Check the example of FlashAttention:

# Semi-automatic configuration is as follows:
class FlashAttention(Cell):
    def shard(self, parallel_config):
        dp = parallel_config.data_parallel
        mp = parallel_config.model_parallel
        cp = parallel_config.context_parallel
        cp_ds = parallel_config.get_ulysses_cp_num()
        fa_strategies = self._generate_flash_attention_strategy(dp, mp, cp, cp_ds)
        self.flash_attention.shard(fa_strategies)
+       if self.use_alibi_mask:
+           self.alibi_rescale_mul.shard(((dp, mp, cp, 1), (1,)))
+       return self

# The strategy propagation configuration code is as follows, which requires the FlashAttentionScore operator to be configured and does not require the Mul operator to be configured:
class FlashAttention(Cell):
    def shard(self, parallel_config):
        dp = parallel_config.data_parallel
        mp = parallel_config.model_parallel
        cp = parallel_config.context_parallel
        cp_ds = parallel_config.get_ulysses_cp_num()
        fa_strategies = self._generate_flash_attention_strategy(dp, mp, cp, cp_ds)
        self.flash_attention.shard(fa_strategies)
        return self

If classes that are open source and already paired with a strategy in MindFormers are used directly, the external network does not need to configure the shard strategy for the operator again, e.g., LlamaForCausalLM.

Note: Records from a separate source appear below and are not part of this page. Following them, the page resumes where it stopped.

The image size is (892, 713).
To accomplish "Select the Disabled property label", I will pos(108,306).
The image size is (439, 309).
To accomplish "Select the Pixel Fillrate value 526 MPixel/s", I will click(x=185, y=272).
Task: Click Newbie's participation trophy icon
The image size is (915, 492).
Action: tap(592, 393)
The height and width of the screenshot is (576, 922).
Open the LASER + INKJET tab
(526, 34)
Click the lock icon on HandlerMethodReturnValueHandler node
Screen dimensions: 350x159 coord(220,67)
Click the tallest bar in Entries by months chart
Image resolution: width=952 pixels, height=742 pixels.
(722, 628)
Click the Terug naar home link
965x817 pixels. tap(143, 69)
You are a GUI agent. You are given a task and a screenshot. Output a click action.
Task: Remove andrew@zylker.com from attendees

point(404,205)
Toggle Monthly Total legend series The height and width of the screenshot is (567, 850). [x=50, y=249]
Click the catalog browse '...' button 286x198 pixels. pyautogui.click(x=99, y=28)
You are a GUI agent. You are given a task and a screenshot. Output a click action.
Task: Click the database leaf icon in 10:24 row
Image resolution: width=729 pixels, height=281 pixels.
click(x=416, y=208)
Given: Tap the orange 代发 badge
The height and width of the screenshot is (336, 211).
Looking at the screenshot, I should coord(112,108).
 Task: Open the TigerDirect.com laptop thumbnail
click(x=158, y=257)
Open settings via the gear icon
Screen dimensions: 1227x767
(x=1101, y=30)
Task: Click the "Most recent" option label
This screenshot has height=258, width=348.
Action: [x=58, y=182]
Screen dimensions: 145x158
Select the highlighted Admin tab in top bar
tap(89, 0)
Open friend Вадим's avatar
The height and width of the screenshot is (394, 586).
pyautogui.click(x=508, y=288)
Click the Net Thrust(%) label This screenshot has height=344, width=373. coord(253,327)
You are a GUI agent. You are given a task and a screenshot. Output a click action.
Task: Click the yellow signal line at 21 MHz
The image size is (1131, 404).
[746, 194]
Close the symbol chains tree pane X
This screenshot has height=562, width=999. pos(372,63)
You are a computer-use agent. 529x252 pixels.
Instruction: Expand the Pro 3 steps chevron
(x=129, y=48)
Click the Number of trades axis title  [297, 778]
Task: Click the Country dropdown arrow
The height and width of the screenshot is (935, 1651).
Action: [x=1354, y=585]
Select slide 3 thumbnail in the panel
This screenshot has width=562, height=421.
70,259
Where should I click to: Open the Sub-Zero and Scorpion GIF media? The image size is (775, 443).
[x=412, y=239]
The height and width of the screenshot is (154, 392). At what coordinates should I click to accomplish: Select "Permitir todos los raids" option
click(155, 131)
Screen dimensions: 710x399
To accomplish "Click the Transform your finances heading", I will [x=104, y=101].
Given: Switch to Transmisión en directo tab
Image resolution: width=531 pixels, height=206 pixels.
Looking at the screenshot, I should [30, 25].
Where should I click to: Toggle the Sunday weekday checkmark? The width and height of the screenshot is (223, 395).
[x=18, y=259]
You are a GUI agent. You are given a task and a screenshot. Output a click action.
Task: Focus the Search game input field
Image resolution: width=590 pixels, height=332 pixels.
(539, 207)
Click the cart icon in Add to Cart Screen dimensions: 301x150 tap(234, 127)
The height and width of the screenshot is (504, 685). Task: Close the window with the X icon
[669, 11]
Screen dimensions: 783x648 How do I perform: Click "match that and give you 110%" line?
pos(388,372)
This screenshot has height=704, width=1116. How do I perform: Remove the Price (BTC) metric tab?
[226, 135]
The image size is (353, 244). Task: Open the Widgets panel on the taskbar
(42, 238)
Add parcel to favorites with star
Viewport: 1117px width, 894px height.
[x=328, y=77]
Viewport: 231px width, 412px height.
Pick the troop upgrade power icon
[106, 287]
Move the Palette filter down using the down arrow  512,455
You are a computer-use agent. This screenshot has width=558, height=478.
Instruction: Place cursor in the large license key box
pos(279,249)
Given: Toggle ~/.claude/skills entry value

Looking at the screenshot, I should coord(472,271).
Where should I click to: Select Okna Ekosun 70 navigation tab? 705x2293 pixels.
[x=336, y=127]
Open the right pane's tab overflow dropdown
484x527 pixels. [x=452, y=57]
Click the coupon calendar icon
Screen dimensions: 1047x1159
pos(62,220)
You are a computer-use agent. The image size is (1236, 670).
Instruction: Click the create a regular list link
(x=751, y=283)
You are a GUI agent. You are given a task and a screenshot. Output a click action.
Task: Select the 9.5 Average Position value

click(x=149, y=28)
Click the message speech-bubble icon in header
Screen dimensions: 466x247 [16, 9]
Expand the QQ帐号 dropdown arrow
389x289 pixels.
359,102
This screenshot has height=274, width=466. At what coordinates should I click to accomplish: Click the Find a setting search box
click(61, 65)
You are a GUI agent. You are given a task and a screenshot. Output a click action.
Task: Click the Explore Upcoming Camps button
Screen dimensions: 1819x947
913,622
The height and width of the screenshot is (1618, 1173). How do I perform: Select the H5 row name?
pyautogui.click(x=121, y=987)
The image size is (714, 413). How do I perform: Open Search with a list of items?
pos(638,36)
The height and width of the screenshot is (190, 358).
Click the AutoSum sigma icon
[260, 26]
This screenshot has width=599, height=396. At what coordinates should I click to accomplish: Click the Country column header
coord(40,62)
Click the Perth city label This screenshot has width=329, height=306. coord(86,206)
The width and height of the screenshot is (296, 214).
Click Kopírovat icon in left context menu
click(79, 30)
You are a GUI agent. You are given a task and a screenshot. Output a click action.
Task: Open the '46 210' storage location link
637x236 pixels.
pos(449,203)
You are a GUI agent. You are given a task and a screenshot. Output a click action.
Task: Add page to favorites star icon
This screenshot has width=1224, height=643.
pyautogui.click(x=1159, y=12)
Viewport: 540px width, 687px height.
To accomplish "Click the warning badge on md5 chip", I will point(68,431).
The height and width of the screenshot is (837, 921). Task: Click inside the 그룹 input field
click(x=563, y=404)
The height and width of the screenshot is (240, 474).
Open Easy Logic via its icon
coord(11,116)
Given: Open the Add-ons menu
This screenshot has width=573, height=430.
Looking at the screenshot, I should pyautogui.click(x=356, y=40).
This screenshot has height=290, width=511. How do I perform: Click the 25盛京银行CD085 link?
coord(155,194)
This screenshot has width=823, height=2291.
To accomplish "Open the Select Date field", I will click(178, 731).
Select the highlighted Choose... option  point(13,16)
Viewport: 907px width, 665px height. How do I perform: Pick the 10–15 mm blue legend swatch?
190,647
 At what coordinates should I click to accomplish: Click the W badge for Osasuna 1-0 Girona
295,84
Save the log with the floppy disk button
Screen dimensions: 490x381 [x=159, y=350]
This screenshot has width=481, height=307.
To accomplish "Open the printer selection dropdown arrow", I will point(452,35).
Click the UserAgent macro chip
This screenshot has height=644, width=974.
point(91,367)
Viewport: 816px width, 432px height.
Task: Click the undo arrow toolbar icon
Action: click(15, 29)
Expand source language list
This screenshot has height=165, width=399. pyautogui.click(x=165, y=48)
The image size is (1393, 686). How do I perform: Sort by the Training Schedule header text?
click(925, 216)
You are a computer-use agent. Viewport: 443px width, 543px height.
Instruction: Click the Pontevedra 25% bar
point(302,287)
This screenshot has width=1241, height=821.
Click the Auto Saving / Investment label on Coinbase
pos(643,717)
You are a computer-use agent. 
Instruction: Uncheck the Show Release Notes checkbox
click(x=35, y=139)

# Semi-automatic configuration is as follows:
class LlamaForCausalLM(LlamaPretrainedModel):
    def shard(self, config: TransformerConfig):
+       dp = config.data_parallel
+       slice_in_strategy = ((dp, 1),)
+       self.slice.shard(in_strategy=slice_in_strategy)
+       not_equal_in_strategy = ((dp, 1), ())
+       self.not_equal.shard(in_strategy=not_equal_in_strategy)
+       mul_in_strategy = ((dp, 1), (dp, 1))
+       self.mul.shard(in_strategy=mul_in_strategy)
+       return self

# No other operator strategies need to be configured to use strategy propagation
class LlamaForCausalLM(LlamaPretrainedModel):
    def shard(self, config: TransformerConfig):
+       pass

When the user cannot confirm whether the operator needs to be configured with a strategy, it can be left unconfigured and the algorithm will propagate to find the optimal strategy, but it may not be able to obtain the best parallel results. If the user can confirm what strategy needs to be configured for the operator, it can be configured to help the algorithm obtain the desired results.